La recette magique : de la soupe IA et une armée de bots
Michael Smith, 52 ans, n’est pas un génie. C’est juste un type qui a regardé le paysage musical numérique et a vu une porte grande ouverte. Selon le bureau du procureur du district sud de New York, l’homme a inondé des plateformes comme Spotify, Apple Music et Amazon avec des milliers de titres générés par intelligence artificielle. Des œuvres sans âme, produites à la chaîne, probablement aussi inspirées qu’un manuel d’instructions de lave-linge.
Mais le vrai tour de passe-passe, c’est l’étape d’après. Pour transformer cette soupe algorithmique en dollars sonnants et trébuchants, Smith et ses complices (parce qu’il y a toujours des complices) ont déployé une armée de bots – des programmes automatisés simulant des écoutes humaines. Résultat ? Des milliards de streams artificiels, et donc des royalties qui ont atterri dans sa poche, au détriment des artistes en chair et en os qui tentent de survivre dans cette jungle.
Wire fraud : le chef d’inculpation qui en dit long
Smith a plaidé coupable de conspiration pour commettre une fraude électronique (« wire fraud »). Un terme juridique sec pour une réalité crue : il a détourné le système de paiement des plateformes. Chaque stream frauduleux était un virement indu. Cette affaire n’est pas une simple violation des conditions d’utilisation ; c’est un détournement pur et simple du flux financier de l’industrie musicale.
Le plus ironique dans cette histoire ? C’est que les plateformes victimes ont passé la dernière décennie à minimiser le problème des streams frauduleux, à botter en touche quand les artistes se plaignaient de revenus inexplicablement bas. Smith leur a simplement montré à quel point leur système était vulnérable. Une faille béante, assez grande pour y faire passer des millions.
L’arnaque parfaite révèle un écosystème malade
Cette fraude ne fonctionne que parce que l’économie du streaming est déjà un non-sens. Un système où des milliards de streams génèrent des centimes, où la découverte artistique est noyée sous un océan de contenu, et où la qualité n’a souvent aucun rapport avec la rémunération. Smith n’a fait qu’appliquer la logique ultime de ce marché : la quantité prime sur la qualité, et le trafic prime sur l’art.
Qui sont les vraies victimes ? Les artistes indépendants et émergents dont les maigres revenus sont encore dilués par cette merde frauduleuse. Chaque stream boté pour une chanson IA vole une fraction de centime à un vrai musicien. Multiplié par des milliards, cela fait des millions détournés. Les plateformes, elles, perdent de l’argent qu’elles devraient redistribuer, mais leur modèle reste debout.

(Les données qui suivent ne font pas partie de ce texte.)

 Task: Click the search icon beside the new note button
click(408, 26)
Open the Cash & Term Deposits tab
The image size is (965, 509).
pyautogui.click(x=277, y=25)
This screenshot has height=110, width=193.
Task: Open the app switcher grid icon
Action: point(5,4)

La seule chose qui tremble, c’est leur crédibilité déjà bien entamée.
Et après ? Rien ne changera
Smith va probablement écoper d’une peine de prison. Belle victoire pour la justice. Mais cela n’assèchera pas le problème. Des centaines d’opérations similaires, plus petites, plus discrètes, continuent de tourner. Les plateformes annonceront de nouveaux algorithmes de détection, feront quelques communiqués triomphants, et l’industrie continuera de regarder ailleurs.
La leçon est pourtant limpide : un écosystème qui repose sur la quantification à outrance des écoutes est structurellement fraudogène. Tant que la rémunération sera liée à un chiffre aussi facilement manipulable que le nombre de streams, les Michael Smith de demain trouveront une faille. Ils ont juste besoin d’un ordinateur, d’un accès à une API d’IA générative, et d’un mépris total pour l’art. Trois choses qui ne manquent pas sur le marché.